(練習問題):
(1) 父の病気と手術についての文章を読み、次の(a)～(c)が内容に合っているかどうか、それぞれ「はい」か「いいえ」で答えてください。判断の決め手になった部分は、文章からそのまま抜き出して添えてください。
(a) 母は父の前でも泣いていた。
(b) 父の手術では、リンパ節を90個郭清した。
(c) 最初に書き上げた長文は消えずに残った。
(2) 父の病気と手術についての文章の続きを、最後の文のあとから書き進めてください。

(本文):
サクサク書いて行かないと!と思って書き上げた長文がサクサクっと消えました
気を取直して書きたいと思います
父のスキルスがわかってから私は泣けなくなってしまった。父を含め家族から出る質問、不安。
それは私が看護師だからきいてくるんだろうなって。父の前では絶対に泣かない母も私の前では泣く。
そうしたらね、泣けなくなってしまった。
私の心の中のシャッターがガシャンて音を立てて閉まった、そんな感じ。
ちょっとの隙間さえ許さないくらいに閉まった。
感じる事をやめた。
完全には無理だけど、娘として感じる事をやめた。看護師の私が家族から求められていると思ったから…自分がね。
そう、自分が。
今ならそんな事は無かったとわかる。でもあの時はそう思ってしまったんだな。
父のオペは私が父のお腹に手を突っ込むという最悪の事態にならずに無事に終わった。長かったけどね。
リンパ節を90個郭清したそうで、それで10時間くらいかかったかな。

(データ抜粋):

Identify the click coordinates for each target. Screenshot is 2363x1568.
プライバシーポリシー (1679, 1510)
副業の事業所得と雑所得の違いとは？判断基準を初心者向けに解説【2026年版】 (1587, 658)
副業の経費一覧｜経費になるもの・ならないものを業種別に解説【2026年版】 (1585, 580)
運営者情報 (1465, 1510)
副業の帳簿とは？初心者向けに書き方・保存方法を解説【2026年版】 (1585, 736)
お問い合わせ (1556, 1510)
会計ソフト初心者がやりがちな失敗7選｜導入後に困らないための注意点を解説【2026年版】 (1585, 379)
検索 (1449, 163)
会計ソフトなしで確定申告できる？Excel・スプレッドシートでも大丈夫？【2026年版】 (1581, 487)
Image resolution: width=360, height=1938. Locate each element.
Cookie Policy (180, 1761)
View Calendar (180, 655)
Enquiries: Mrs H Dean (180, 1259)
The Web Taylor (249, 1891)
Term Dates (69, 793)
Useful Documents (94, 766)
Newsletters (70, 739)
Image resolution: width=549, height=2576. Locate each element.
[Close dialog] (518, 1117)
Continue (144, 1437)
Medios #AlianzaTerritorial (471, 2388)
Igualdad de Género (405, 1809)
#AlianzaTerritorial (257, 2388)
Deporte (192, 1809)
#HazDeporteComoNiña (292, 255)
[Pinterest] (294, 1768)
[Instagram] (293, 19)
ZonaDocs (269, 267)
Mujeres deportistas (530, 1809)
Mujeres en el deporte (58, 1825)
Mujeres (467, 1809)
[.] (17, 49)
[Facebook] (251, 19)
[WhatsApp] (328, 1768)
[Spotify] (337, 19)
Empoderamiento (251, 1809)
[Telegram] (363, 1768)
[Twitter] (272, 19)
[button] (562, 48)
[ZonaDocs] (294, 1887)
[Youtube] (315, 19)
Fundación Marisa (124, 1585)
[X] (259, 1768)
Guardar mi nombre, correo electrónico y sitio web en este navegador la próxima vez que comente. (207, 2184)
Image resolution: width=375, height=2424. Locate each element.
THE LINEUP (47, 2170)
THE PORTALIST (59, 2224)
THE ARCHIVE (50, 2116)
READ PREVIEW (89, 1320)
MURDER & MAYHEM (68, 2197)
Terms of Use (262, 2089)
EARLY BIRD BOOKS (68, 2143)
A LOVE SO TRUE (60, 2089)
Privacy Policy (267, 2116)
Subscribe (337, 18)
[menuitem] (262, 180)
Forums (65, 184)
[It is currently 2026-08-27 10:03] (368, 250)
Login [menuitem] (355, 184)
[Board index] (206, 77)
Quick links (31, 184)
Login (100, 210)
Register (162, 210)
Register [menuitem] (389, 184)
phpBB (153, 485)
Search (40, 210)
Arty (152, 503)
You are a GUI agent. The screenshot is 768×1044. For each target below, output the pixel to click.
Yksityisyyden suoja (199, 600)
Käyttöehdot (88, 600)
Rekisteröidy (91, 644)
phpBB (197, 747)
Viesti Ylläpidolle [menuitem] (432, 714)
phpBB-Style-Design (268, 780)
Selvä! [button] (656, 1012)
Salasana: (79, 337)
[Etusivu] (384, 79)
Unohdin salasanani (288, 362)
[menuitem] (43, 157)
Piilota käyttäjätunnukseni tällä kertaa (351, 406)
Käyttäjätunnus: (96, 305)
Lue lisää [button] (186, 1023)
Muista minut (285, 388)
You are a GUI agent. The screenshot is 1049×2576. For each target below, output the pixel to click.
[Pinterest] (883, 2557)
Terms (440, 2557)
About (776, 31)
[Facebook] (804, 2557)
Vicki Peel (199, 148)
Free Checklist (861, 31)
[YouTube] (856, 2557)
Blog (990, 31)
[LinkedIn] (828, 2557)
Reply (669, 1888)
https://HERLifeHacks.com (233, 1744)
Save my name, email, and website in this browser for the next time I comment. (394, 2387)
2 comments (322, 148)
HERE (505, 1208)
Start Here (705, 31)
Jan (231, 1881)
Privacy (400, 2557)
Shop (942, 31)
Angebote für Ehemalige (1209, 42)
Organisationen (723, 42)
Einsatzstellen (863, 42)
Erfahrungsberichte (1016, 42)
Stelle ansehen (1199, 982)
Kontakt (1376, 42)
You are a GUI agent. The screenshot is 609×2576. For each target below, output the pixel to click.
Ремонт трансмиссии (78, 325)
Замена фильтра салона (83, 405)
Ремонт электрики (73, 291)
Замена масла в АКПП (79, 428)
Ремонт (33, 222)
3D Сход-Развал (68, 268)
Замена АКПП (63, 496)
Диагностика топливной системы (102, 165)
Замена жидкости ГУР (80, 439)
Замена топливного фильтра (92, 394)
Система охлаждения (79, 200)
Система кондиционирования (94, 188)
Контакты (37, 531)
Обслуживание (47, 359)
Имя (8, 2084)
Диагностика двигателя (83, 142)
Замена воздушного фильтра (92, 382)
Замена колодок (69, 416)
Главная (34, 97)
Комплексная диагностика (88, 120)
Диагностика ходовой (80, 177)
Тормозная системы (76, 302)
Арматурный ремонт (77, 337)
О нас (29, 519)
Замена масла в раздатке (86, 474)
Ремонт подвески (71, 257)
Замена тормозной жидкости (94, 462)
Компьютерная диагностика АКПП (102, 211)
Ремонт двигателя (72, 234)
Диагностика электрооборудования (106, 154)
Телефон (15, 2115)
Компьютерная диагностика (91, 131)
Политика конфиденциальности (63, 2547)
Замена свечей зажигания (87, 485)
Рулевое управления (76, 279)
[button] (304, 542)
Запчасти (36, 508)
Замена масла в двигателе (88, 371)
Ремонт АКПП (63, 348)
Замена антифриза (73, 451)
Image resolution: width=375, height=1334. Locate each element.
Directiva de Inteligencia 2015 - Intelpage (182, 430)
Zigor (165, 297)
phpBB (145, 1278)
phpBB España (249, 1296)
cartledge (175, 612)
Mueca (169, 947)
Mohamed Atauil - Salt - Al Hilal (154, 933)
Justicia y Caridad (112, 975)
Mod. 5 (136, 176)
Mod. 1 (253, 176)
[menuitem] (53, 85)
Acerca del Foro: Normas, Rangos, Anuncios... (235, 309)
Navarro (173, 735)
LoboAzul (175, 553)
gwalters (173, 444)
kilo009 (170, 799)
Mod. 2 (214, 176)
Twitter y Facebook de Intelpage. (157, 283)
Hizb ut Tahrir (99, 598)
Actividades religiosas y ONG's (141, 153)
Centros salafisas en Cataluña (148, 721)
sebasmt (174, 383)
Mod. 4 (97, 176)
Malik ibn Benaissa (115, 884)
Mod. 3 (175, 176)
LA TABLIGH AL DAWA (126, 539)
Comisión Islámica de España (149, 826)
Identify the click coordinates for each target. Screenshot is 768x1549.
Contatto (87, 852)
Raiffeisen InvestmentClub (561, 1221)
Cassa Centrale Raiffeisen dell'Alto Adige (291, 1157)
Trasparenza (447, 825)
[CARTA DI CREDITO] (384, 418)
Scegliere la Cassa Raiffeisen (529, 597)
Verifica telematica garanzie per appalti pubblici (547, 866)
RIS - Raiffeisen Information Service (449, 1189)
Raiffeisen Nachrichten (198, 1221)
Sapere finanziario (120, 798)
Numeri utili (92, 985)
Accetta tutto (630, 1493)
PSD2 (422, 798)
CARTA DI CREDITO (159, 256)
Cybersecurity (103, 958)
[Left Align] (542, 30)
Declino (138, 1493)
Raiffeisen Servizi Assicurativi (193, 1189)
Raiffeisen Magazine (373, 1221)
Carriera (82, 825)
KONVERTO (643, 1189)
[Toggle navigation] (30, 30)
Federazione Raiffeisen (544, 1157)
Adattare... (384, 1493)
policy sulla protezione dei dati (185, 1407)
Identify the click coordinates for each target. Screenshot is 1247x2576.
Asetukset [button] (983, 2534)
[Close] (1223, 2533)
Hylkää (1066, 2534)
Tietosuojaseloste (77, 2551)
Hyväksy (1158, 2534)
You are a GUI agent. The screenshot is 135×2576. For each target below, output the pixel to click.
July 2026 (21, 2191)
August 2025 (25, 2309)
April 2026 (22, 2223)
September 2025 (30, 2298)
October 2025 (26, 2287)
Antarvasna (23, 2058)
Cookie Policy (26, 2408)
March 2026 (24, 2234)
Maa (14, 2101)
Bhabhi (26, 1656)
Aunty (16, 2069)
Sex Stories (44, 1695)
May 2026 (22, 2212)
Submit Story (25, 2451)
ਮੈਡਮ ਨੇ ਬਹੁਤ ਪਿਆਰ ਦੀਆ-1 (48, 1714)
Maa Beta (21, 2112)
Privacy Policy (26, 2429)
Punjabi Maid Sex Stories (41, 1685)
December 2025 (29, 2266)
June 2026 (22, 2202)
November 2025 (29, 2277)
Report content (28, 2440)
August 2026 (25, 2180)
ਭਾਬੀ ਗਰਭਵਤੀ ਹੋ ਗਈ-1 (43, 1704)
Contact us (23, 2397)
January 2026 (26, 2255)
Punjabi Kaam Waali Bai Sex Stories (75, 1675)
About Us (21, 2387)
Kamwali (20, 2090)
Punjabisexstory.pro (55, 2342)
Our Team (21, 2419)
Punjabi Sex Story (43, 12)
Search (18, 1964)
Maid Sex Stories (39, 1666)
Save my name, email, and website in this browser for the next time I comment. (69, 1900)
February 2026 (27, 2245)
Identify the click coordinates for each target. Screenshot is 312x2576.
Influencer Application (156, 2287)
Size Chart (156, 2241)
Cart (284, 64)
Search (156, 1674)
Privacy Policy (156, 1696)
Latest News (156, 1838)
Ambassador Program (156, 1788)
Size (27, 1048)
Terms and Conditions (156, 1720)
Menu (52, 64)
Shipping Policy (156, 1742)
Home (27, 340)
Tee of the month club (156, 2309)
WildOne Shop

(解答例):
(1)
(a) いいえ。「父の前では絶対に泣かない母も私の前では泣く。」
(b) はい。「リンパ節を90個郭清したそうで」
(c) いいえ。「書き上げた長文がサクサクっと消えました」

(2)
オペ室から出て来た父は前歯二本の入れ歯を外し、
無い歯をわざと見せて笑顔でサムズアップ👍
父よ、絶好調だな、おい
それから1週間くらい後だったかな、先生から病理検査の結果を聞く日になる。
今回郭清したリンパ節90個のうち78個からガン細胞が見つかりました。今後の治療としてはまず、内服の抗ガン剤を始めて、そこから点滴の抗ガン剤と合わせた化学療法をやっていきます。
リンパ節からも出るだろうなと思っていたけど、この数は私もさすがにショックだった。遠隔転移もしているとわかったし。
父は言った
抗ガン剤治療はやりません。ガンのステージが一気に上がったという事ですよね?私の体の中にはガン細胞がまだあるという事ですよね?
ガンと共存します。
顔色1つ変えずに言った。
強い人だなぁと私は見ていた。
先生は抗ガン剤の治療成績や予後の事も説明してくれたが、なんせ頑固親父なので曲げない。
よくご家族で話し合って下さいと言われたな。
私は父の体だし、父が思うようにすれば良いと思った。それに、手術とか治療とかを拒否する患者さんが周りに説得されてそれをした場合…やっぱりね…となる結果も看てきたから。
母はそれで長く生きられるかもしれないならやって欲しい。弟は孫が産まれるんだよ?顔を見たくないの?大きくなるのを見たくないの?と孫という最強の武器を持ち出してきた…そりゃそうだよね、お父さんに会わせたいよね。
そんなシリアスな場面で父は言った
孫を浴槽に沈めたくないからなぁ
何言ってんだか、この人。
そして私に質問してきた。
抗ガン剤を使わなかったら孫の顔が見られないかな。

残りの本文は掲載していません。